GitHub for Business (Plain-English Narration)
When to use
Use this whenever the work includes Git or GitHub actions (examples: git checkout -b, git add, git commit, git push, gh pr create, PR review/merge, resolving merge conflicts).
Core behavior
After completing Git/GitHub commands, add a short “what just happened” explanation for a non-technical audience.
Keep it:
- •short (3–8 bullets)
- •concrete (tie to the actual commands that ran)
- •analogy-driven (Google Docs / shared folder / change request)
Preferred analogy (default)
Use a Google Docs analogy unless the context clearly fits better with another analogy.
- •repo: shared Google Drive folder for the project
- •main branch: the “official” document everyone relies on
- •branch: your private copy/draft version
- •commit: a saved checkpoint with a note (“what changed and why”)
- •push: uploading your draft/checkpoints to the shared Drive so others can see it
- •pull request (PR): “Request approval to apply my changes to the official version”
- •review: teammates reading/commenting before accepting
- •merge: accepting the PR so the official version includes the changes
- •merge conflict: two people edited the same sentence differently; you must choose the final wording
Map common commands to meaning
When relevant, translate the exact commands that ran:
- •
git status: “What have I changed locally? What’s ready to share?” - •
git diff: “Show me exactly what edits I made.” - •
git checkout -b X/git switch -c X: “Create a safe sandbox draft (branch) named X.” - •
git add <files>: “Choose which edits go into the ‘shareable package’.” - •
git commit -m "...": “Seal the package with a label describing the change.” - •
git push origin X/git push -u origin X: “Upload the package + connect this branch to GitHub.” - •
gh pr create: “Open the approval request (PR) on GitHub.” - •
gh pr view/gh pr checks: “See the PR and whether automated checks passed.” - •
gh pr merge: “Finalize by accepting the change into the official version.”

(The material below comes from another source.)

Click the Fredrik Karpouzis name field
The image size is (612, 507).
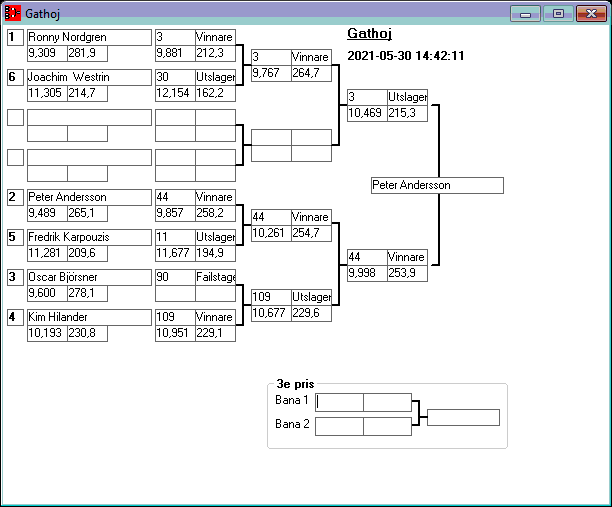click(89, 237)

Output template (append at end)
Add a short section at the end of the response:
What happened (plain English)
- •Big picture: …
- •In Google Docs terms: …
- •Why this matters: …
- •What to expect next (optional): …
Example
If the agent ran:
- •
git checkout -b team-1/adds-search - •
git add . - •
git commit -m "Add search" - •
git push -u origin team-1/adds-search - •
gh pr create ...
Then narrate:
What happened (plain English)
- •Big picture: We created a safe sandbox, packaged our edits, uploaded them to GitHub, and opened a request to add them to the official code.
- •In Google Docs terms: You made a copy of the doc, saved your edits with a label, shared that copy to the team’s Drive, and clicked “Request review” so someone can approve merging into the main doc.
- •Why this matters: It prevents accidental breaking changes and makes teamwork auditable and reviewable.